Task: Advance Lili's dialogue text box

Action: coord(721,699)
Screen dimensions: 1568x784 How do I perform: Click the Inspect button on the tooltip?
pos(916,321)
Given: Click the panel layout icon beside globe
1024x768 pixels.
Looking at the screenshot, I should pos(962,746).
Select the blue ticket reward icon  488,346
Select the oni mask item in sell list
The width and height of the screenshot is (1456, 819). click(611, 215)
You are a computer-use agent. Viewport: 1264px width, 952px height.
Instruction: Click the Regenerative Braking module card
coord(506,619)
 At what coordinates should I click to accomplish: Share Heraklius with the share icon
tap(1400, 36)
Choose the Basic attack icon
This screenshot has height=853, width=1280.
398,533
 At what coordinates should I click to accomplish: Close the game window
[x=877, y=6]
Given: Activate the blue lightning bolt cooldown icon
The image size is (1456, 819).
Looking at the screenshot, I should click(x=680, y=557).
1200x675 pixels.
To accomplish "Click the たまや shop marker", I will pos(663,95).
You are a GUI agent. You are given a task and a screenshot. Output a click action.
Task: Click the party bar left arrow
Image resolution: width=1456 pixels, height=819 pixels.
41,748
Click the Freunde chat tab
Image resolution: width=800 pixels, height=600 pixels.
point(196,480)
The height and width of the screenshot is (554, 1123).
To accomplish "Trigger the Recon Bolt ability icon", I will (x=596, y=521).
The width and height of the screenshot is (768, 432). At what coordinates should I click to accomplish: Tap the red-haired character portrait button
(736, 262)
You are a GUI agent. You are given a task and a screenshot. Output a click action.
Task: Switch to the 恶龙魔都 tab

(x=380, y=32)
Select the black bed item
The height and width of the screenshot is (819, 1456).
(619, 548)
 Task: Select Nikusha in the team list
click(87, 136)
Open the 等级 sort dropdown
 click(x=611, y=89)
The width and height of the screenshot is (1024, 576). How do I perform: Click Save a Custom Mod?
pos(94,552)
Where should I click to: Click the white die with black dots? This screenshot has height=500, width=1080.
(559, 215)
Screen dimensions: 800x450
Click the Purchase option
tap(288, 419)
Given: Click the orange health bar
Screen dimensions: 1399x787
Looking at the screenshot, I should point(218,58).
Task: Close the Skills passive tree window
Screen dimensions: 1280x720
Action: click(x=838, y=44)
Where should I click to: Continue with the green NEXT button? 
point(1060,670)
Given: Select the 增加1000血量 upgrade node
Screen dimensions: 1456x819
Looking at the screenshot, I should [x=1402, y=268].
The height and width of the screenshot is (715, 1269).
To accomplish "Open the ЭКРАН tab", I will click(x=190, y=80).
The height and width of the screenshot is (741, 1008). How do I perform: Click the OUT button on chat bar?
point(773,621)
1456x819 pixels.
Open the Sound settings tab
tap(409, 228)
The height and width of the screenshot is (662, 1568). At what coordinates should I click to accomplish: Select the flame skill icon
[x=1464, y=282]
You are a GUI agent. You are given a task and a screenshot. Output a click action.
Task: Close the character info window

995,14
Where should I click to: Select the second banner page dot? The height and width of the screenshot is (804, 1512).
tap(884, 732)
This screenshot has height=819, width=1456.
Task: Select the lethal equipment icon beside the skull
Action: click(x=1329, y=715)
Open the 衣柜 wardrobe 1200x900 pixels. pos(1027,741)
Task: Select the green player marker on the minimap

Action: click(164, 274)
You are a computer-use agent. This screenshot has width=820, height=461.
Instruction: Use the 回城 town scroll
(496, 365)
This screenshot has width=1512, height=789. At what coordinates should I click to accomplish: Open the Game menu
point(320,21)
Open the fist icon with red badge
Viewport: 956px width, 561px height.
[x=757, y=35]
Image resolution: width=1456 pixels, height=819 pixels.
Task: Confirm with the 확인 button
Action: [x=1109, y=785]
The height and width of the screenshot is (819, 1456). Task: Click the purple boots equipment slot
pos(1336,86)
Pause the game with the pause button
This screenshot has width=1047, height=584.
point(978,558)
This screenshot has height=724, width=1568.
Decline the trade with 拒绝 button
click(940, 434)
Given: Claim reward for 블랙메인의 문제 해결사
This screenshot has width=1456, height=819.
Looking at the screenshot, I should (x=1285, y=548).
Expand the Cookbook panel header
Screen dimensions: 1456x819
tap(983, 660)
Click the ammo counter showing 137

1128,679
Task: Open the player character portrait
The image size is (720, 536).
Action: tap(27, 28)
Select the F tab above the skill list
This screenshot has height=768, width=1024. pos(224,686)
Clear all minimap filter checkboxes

**REQUIREMENT**
Arrange the lines of the records above as a Markdown table with the columns Row and Line, starting with the line that contains "Select the blue" and going on through the line that contains "coord(506,619)". Omit blank lines and include no other lines.

**FINISHED EXERCISE**
| Row | Line |
|---|---|
| 1 | Select the blue ticket reward icon  488,346 |
| 2 | Select the oni mask item in sell list |
| 3 | The width and height of the screenshot is (1456, 819). click(611, 215) |
| 4 | You are a computer-use agent. Viewport: 1264px width, 952px height. |
| 5 | Instruction: Click the Regenerative Braking module card |
| 6 | coord(506,619) |